Recent advances in observational astrophysics have transformed cosmology into a precision science. As a result, modern cosmology provides a useful testing ground for effective theories of particle physics and gravity and it may also be our best hope for testing the Fundamental Theory of nature. Modern cosmology still holds many challenges and unanswered questions including the nature of the dark energy, or the source of the apparent acceleration, what is the dark matter, when did inflation take place and what is inflaton in the field theory context and what is the origin of the matter-antimatter asymmetry.

Research Plan

The standard Lambda-CDM-model postulates an ad hoc dark energy fluid, a cosmological constant, to explain the apparent acclerated expansion. We are studying alternative explanations for the acceleration, including effects of inhomogeneities to the light propagation due to weak gravitational lensing, back reaction, ``swiss cheese" and Lemaitre-Tolman-Bondi models, and extensions of Einsteins gravity to scalar tensor models and f(R)-gravity theories. We are also considering bounds on these extensions from the precision measurements in the Solar system, and from the structure of compact stars. On the other hand, we are working on models with eternal inflation that may provide a natural explanation for the smallness of the actual cosmological constant.

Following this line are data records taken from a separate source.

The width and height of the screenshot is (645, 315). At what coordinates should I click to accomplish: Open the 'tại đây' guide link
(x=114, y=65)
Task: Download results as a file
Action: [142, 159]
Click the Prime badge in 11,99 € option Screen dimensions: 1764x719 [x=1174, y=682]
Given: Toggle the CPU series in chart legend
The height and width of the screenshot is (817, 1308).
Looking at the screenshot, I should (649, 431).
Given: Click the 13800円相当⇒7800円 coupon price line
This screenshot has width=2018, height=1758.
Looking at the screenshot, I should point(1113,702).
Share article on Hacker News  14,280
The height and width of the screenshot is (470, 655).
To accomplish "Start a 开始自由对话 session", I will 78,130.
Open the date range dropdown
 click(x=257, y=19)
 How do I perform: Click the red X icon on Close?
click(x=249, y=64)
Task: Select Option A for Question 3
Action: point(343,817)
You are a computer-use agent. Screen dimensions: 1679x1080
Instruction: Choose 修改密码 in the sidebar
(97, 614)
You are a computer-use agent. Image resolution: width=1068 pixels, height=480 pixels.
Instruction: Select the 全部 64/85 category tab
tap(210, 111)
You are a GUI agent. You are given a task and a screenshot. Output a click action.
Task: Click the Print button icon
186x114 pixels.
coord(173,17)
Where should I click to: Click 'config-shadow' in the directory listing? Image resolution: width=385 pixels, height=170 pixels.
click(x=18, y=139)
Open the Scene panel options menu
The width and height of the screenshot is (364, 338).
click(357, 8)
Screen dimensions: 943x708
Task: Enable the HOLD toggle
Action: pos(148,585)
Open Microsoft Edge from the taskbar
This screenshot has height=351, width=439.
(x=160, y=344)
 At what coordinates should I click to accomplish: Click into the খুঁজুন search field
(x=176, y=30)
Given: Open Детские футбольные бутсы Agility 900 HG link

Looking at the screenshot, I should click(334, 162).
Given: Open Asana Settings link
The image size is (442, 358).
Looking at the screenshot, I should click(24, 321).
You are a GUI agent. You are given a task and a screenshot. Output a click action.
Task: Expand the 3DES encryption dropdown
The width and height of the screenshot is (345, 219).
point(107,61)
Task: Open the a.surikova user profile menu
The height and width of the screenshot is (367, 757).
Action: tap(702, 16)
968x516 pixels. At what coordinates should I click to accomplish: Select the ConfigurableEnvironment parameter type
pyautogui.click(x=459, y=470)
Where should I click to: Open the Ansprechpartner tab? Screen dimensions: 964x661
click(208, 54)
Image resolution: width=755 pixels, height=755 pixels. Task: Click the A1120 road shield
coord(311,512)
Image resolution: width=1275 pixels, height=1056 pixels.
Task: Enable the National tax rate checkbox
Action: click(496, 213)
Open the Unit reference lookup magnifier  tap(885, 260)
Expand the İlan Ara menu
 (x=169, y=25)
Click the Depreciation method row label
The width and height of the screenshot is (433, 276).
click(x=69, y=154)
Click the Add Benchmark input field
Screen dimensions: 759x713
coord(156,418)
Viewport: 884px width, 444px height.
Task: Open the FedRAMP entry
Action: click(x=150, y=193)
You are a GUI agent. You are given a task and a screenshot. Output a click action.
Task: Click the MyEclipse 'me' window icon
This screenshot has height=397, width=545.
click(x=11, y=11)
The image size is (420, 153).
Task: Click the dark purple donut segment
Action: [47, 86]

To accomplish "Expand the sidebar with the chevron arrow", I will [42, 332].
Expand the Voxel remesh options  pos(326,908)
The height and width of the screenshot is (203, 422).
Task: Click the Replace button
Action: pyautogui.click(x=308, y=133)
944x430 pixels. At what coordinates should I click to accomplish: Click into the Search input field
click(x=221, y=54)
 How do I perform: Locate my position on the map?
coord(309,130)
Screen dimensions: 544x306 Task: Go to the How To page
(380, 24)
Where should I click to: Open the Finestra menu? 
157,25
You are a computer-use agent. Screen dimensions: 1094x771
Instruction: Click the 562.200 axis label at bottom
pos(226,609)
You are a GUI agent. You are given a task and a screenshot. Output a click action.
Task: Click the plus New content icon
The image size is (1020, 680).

A new class of "walking" technicolour models, are currently providing a viable alternative for supersymmetry, as they can explain both the hierarchy problem as well as for gauge coupling unification. They may also provide an explanation for the dark matter in the universe. We are currently working, in collaboration with the ``laws of nature and condensed particle matter phenomenology" group, on both the cosmological consequences as well as the collider phenomenology of a possible tecnicolour dark matter sector of the theory.

The most important element of the inflationary scenario is the formation of primordial perturbations. We investigate both the multi-field inflationary models and the curvaton as a mechansim for creating the inflationary perturbation spectrum, and in particular the nonlinearity parameters f_NL and g_NL. characterizing the nongaussian signatures of the perturbation. We also investigate the means to probe the curvaton potential and the equation of state of the background fluid using these parameteres. It is also possile that inflation may be associated with a relatively low energy phase transition involving supersymmetry. In this case the inflaton would be a gauge invariant combination of squark or slepton fields. We are continuing our work on a class of MSSM inflatory models originating from supergravity. Inflation will also be addressed in the stochastic formulation. Loop corrections to CMB correlators will be studied together with the infra-red properties of the non-linearity parameters.

Baryon asymmetry may have formed via CP-violating out-of-equilibrium interactions during the electroweak phase transition. We are focussing on developing quantum transport equations for baryogenesis including nonlocal quantum reflection effects. We are currently working to extend our recently developed quantum transport theory for temporally varying, but spatially homogeonous systems, to the stationary planar symmetric problems. These results will pave way for a later application to baryogenesis via chargino and neutralino interactions in the MSSM.